Unfortunately Lookahead or Lookbehinds aren't supported in re2 as far as I am aware. However the alternative is to match and group values. I don't have the data required to test the logic of the rule, however it should work. - https://regex101.com/r/riJNQ4/1

rule soar_user_creation_admin {
 
  meta:
    author = "NastyaS"
    description = "The rule detects a suspicious admin account creation"
    short_description = "New admin creation activity"
    severity = "Medium"
    priority = "Medium"
    status = "TEST"
    created_date = "2023-10-25T00:00:00Z"
    rule_version = "1.1"
    yara_version = "YL2.0"
    data_source = "Windows"
    confidence_threshold = "50"

  events:

    $e.metadata.log_type = "CHRONICLE_SOAR_AUDIT"
    $e.metadata.base_labels.log_types = "CHRONICLE_SOAR_AUDIT"
    $e.metadata.product_name = "CHRONICLE_SOAR_AUDIT"
    $e.metadata.vendor_name = "CHRONICLE_SOAR_AUDIT"
    $e.metadata.event_type = "USER_RESOURCE_ACCESS"
    $e.metadata.product_event_type = "Add User"
    $SocRole = re.capture($e.security_result.detection_fields.value, (`\\\\"SocRole\\\\":\\\\s\\\\"([^\\\\]+)`)) // Splits SocRole Value
    $PermissionGroup = re.capture($e.security_result.detection_fields.value, (`\\\\"PermissionGroup\\\\":\\\\s\\\\"([^\\\\]+)`)) // Splits PermissionGroup Value

    $SocRole = "Administrator" or $PermissionGroup = "Admins"

    $e.principal.ip = $ip

  match:
    $ip over 15m

  outcome:
    $risk_score = 50

  condition:
    $e
}




Thank you for help🙂

But I don't why it didn't detect anything...

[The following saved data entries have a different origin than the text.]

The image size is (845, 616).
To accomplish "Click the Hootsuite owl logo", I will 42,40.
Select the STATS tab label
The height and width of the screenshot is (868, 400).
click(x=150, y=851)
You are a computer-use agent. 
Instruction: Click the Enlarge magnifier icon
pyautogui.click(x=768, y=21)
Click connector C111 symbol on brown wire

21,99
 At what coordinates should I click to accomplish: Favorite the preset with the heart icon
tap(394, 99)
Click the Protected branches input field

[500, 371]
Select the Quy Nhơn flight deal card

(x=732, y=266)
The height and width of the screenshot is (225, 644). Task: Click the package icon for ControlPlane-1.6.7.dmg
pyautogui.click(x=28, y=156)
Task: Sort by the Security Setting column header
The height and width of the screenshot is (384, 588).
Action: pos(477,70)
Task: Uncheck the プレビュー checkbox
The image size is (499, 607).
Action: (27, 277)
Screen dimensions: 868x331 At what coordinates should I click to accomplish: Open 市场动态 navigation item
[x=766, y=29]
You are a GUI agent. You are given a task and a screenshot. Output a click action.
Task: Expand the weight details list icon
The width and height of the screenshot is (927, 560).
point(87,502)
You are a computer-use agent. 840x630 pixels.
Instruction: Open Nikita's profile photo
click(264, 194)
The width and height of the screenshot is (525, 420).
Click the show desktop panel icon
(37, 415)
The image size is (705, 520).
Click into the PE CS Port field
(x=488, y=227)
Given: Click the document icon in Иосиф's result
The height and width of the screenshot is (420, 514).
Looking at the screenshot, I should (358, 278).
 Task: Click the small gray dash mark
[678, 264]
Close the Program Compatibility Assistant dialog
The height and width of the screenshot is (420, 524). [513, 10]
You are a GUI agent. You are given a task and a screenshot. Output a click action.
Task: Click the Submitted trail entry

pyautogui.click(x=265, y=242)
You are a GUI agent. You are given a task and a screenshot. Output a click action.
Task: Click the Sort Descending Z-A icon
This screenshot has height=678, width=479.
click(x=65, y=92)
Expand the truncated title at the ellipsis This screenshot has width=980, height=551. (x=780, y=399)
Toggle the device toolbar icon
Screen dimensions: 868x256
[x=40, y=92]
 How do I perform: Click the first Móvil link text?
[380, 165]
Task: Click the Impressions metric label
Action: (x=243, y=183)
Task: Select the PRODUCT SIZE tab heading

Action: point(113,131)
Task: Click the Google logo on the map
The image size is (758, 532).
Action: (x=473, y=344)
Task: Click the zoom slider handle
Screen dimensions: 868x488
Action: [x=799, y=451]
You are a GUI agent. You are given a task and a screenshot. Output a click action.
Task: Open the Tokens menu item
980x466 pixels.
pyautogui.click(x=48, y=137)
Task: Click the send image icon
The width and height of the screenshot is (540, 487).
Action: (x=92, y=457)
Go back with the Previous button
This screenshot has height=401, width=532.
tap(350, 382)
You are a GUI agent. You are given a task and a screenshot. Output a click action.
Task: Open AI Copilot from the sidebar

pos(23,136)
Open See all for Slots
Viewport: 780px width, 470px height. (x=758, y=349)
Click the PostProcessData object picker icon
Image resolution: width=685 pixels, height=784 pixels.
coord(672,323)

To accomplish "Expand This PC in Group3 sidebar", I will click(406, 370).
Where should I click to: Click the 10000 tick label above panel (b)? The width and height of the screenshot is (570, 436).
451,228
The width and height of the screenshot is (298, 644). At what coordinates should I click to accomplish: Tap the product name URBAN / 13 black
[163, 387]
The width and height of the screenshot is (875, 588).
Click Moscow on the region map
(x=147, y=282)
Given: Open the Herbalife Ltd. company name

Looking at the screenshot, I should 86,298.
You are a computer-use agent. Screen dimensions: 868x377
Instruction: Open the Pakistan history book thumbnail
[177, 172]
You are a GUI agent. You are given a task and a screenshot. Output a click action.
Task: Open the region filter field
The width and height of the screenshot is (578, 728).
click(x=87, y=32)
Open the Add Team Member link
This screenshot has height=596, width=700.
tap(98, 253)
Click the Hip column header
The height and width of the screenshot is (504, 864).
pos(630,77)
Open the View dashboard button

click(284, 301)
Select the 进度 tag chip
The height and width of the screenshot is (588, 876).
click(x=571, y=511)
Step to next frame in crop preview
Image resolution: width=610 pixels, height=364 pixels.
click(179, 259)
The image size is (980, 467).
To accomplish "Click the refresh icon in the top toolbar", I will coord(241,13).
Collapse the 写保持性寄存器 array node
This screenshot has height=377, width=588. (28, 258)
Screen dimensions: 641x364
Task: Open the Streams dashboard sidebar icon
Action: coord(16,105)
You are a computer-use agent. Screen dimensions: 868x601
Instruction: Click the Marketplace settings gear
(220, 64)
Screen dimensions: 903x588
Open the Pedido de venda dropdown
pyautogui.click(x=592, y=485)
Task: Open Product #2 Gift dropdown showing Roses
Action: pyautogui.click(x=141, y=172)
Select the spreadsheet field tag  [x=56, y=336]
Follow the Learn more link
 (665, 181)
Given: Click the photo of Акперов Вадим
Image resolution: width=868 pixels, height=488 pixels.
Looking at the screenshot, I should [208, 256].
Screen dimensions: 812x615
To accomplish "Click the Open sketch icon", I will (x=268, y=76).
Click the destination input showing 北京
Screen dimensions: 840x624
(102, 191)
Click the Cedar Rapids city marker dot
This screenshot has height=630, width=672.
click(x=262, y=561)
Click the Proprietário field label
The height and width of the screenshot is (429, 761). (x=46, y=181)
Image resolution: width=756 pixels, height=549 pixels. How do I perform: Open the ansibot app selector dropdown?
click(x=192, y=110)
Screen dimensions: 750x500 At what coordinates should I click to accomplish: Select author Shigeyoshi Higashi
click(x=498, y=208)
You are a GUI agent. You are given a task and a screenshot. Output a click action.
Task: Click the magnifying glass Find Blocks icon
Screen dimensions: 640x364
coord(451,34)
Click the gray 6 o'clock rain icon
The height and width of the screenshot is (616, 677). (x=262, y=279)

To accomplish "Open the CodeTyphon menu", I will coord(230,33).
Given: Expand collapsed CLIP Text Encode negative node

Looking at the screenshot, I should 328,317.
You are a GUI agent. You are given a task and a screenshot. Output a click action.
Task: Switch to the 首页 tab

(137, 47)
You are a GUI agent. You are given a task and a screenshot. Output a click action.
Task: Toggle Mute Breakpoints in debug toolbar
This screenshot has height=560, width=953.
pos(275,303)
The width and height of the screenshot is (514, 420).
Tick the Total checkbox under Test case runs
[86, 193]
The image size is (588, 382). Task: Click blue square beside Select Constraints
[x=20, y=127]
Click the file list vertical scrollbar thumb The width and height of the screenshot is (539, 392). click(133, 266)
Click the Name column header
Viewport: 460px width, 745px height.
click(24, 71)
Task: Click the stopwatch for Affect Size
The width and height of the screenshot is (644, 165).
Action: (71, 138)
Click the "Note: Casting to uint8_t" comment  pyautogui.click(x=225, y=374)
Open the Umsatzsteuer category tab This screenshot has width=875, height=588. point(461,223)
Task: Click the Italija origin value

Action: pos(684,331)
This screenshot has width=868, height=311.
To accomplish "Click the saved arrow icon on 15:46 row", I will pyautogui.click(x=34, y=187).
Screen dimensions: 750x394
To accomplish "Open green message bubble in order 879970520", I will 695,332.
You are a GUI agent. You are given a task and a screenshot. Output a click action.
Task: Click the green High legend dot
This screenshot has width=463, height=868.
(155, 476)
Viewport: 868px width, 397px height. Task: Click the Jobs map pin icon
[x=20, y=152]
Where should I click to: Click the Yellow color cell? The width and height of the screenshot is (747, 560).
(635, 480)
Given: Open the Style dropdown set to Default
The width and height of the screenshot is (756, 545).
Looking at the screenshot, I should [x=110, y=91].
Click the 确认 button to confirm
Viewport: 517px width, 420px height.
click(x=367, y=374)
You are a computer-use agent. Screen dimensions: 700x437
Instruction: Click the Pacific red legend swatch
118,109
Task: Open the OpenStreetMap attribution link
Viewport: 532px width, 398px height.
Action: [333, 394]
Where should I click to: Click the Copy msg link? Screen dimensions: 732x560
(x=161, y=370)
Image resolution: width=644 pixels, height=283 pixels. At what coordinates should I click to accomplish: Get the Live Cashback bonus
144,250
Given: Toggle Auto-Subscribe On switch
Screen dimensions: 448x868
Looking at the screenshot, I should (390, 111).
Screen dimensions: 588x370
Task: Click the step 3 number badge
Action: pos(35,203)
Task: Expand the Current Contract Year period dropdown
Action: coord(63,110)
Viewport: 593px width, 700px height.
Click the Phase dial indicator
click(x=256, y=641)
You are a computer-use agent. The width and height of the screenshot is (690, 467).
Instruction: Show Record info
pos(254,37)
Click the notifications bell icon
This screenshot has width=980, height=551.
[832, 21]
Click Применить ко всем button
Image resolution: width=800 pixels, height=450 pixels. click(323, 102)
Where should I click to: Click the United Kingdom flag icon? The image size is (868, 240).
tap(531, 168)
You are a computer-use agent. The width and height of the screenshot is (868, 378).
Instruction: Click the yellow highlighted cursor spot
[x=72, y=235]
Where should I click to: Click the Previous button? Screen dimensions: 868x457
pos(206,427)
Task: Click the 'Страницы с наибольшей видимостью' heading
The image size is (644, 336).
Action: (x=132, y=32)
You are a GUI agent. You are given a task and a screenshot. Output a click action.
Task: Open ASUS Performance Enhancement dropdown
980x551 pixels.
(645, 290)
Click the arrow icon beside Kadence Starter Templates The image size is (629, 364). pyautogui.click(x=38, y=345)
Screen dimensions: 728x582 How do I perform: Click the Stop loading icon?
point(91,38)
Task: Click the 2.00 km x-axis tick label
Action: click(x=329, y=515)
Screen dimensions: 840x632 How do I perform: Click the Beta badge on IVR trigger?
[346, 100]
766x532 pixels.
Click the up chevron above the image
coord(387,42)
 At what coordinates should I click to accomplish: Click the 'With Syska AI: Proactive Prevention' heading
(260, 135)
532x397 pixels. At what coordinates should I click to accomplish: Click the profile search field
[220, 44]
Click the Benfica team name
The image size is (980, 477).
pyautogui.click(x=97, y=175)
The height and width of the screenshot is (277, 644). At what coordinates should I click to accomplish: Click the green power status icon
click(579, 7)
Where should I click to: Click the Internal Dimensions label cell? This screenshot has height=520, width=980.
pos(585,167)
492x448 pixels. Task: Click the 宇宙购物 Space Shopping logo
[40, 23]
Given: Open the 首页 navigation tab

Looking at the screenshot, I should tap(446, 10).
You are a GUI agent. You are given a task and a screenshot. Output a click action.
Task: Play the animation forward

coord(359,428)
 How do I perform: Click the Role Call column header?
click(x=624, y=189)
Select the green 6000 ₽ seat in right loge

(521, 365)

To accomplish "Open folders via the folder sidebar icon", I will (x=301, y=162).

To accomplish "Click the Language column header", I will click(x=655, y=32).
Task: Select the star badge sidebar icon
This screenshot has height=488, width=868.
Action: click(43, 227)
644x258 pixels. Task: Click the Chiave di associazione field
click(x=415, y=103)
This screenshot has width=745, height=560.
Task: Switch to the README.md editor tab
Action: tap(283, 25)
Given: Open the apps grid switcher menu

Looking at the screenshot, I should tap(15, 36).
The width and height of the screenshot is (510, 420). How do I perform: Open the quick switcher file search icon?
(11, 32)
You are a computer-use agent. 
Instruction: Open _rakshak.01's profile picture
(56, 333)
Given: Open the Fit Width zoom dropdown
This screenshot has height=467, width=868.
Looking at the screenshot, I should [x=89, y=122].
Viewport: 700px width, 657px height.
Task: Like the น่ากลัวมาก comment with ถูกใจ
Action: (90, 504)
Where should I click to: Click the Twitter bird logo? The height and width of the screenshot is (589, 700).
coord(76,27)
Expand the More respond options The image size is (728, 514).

So, I tried different ways and in my case this rule worked out and is detecting logs

 

rule soar_user_creation_admin {
 
  meta:
    author = "NastyaS"
    description = "The rule detects a suspicious admin account creation"
    short_description = "New admin creation activity"
    severity = "Medium"
    priority = "Medium"
    status = "TEST"
    created_date = "2023-10-25T00:00:00Z"
    rule_version = "1.1"
    yara_version = "YL2.0"
    data_source = "SOAR"
    confidence_threshold = "50"

  events:
    $e.metadata.log_type = "CHRONICLE_SOAR_AUDIT"
    $e.metadata.product_name = "CHRONICLE_SOAR_AUDIT"
    $e.metadata.vendor_name = "CHRONICLE_SOAR_AUDIT"
    $e.metadata.event_type = "USER_RESOURCE_ACCESS"
    $e.metadata.product_event_type = "Add User"
   
    (
        $e.security_result.detection_fields.value = /"SocRole":\\s"Administrator"/ nocase
        or $e.security_result.detection_fields.value = /"PermissionGroup":\\s"Admins"/ nocase
    )

    $e.principal.ip = $ip

  match:
    $ip over 15m

  outcome:
    $risk_score = 50

  condition:
    $e
}

5 replies

AymanC
Forum|alt.badge.img+13
  • AymanCBronze 5
  • Bronze 5
  • October 27, 2023

Hi Nastya,

 

Google Chronicle utilizes re2, which doesn't support Lookbehind, which will be partly the reason for the error "literal is not terminated".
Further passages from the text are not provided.